Integration Architecture and Functional Overview

The diagram shows a traditional client data center, with a FortiSIEM system, along with some network hosts, as well as a FVM scanner located within the traditional client data center and which scans the network host endpoints. This scan information is brought back into the Fortra VM within the Fortra Vulnerability Management system. There is a Integration Connector which performs most of the heavy lifting for the integration, and allows you to specify API authentication, as well as key configuration specification information for filtering what assets and vulnerabilities are pulled into the SIEM.

Initial Login

The common integration connector is packaged within an OVA and allows you to install the common connector on your network. The common connector presents a secure web interface that you access using a web browser. When you access the web interface, you are prompted to supply login credentials for the connector itself. The connector comes with a default account which is set but which you must change after first login.

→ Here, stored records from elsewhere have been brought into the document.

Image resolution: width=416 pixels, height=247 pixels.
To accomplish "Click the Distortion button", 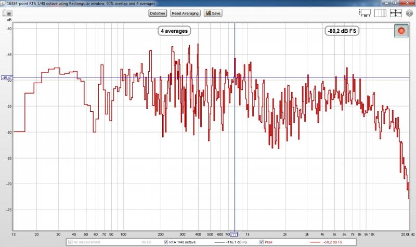I will [x=157, y=12].
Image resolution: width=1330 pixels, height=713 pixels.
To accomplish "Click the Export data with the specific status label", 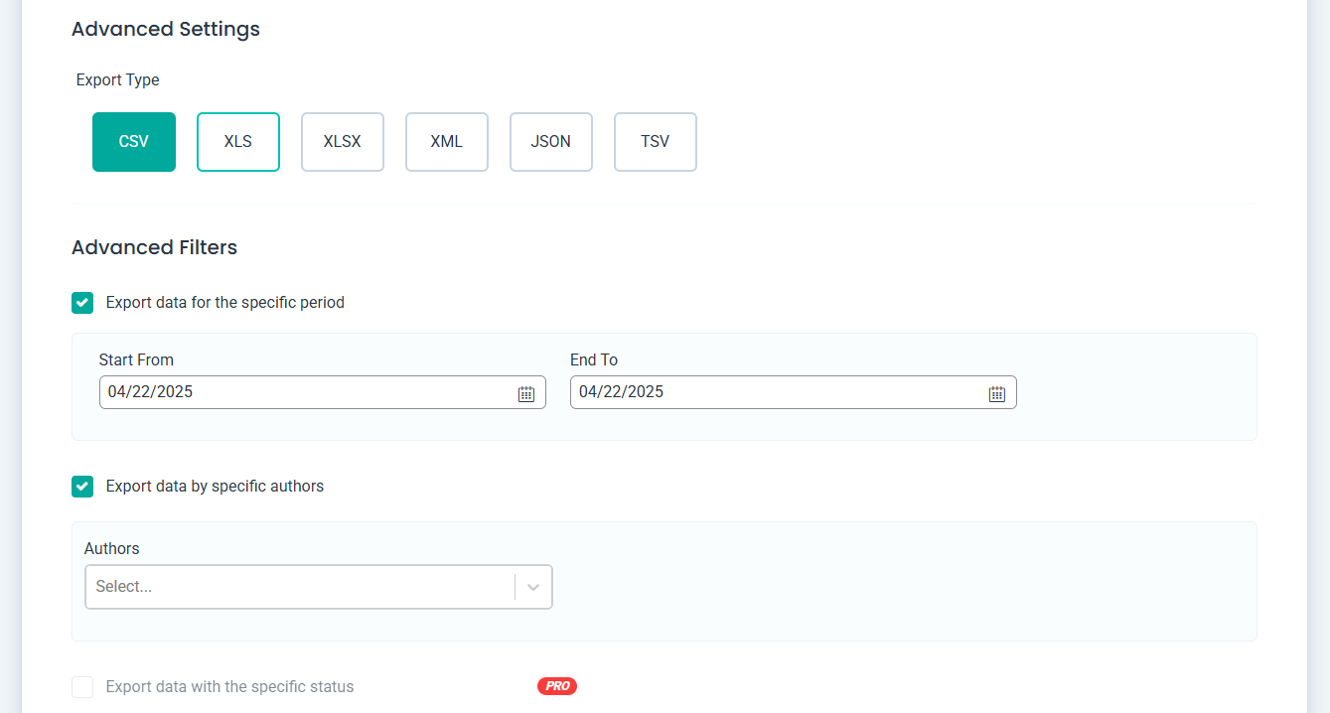I will click(229, 687).
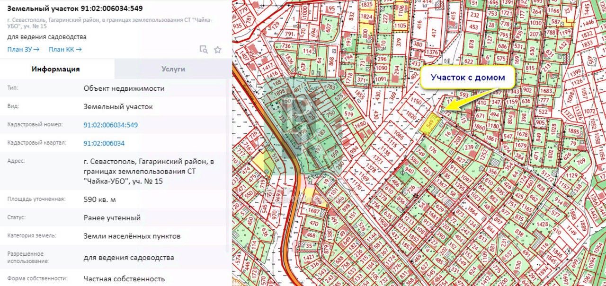Click parcel 1860 on the map
The image size is (606, 286).
(479, 128)
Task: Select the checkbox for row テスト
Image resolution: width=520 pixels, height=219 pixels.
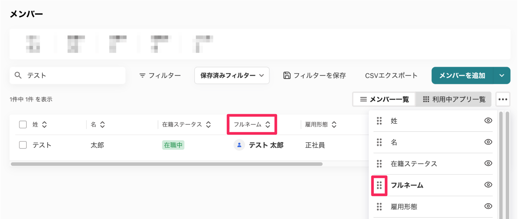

  1. Navigate to https://<ip_address>:8000/connectors where <ip_address> is the ip address in which the connector was installed.

  2. Log into the connector by entering the credentials provided by the Technology team.

    3. Upon initial login, you will be asked to reset and update your password for security purposes.

  3. Enter the initial password used to log into the connector, then enter a new password. Confirm this new password in the last input box. Please remember this password as it will be used to log into this connector from now on.

    4. Once the password has been successfully updated, you will be asked to log in one last time using the new password.

    Log in using the just updated password.

Dashboard, Account Settings, and Creating a FortiSIEM Integration Profile

After log in you will see the Common Integrations Connector Dashboard. Here you can view a list of current integration profiles. There is also a side navigation menu where you can add a new integration profile, configure your account settings, or log out of the integration connector console.

Within account settings, you can update their information such as Username, Email, First/Lastname, and even update your password.

  1. From the navigation pane select Add New Profile, or select the Add New button in the middle of the screen in order to add a profile for one of the supported integrations.

    2. NOTE: Currently the only integration supported by the common connector is FortiSIEM.

  2. On the next screen, select from a list of supported integrations. As noted above, at this time, the only supported integrations is the FortiSIEM integration. Therefore, the drop-down list only provides you with one integration option.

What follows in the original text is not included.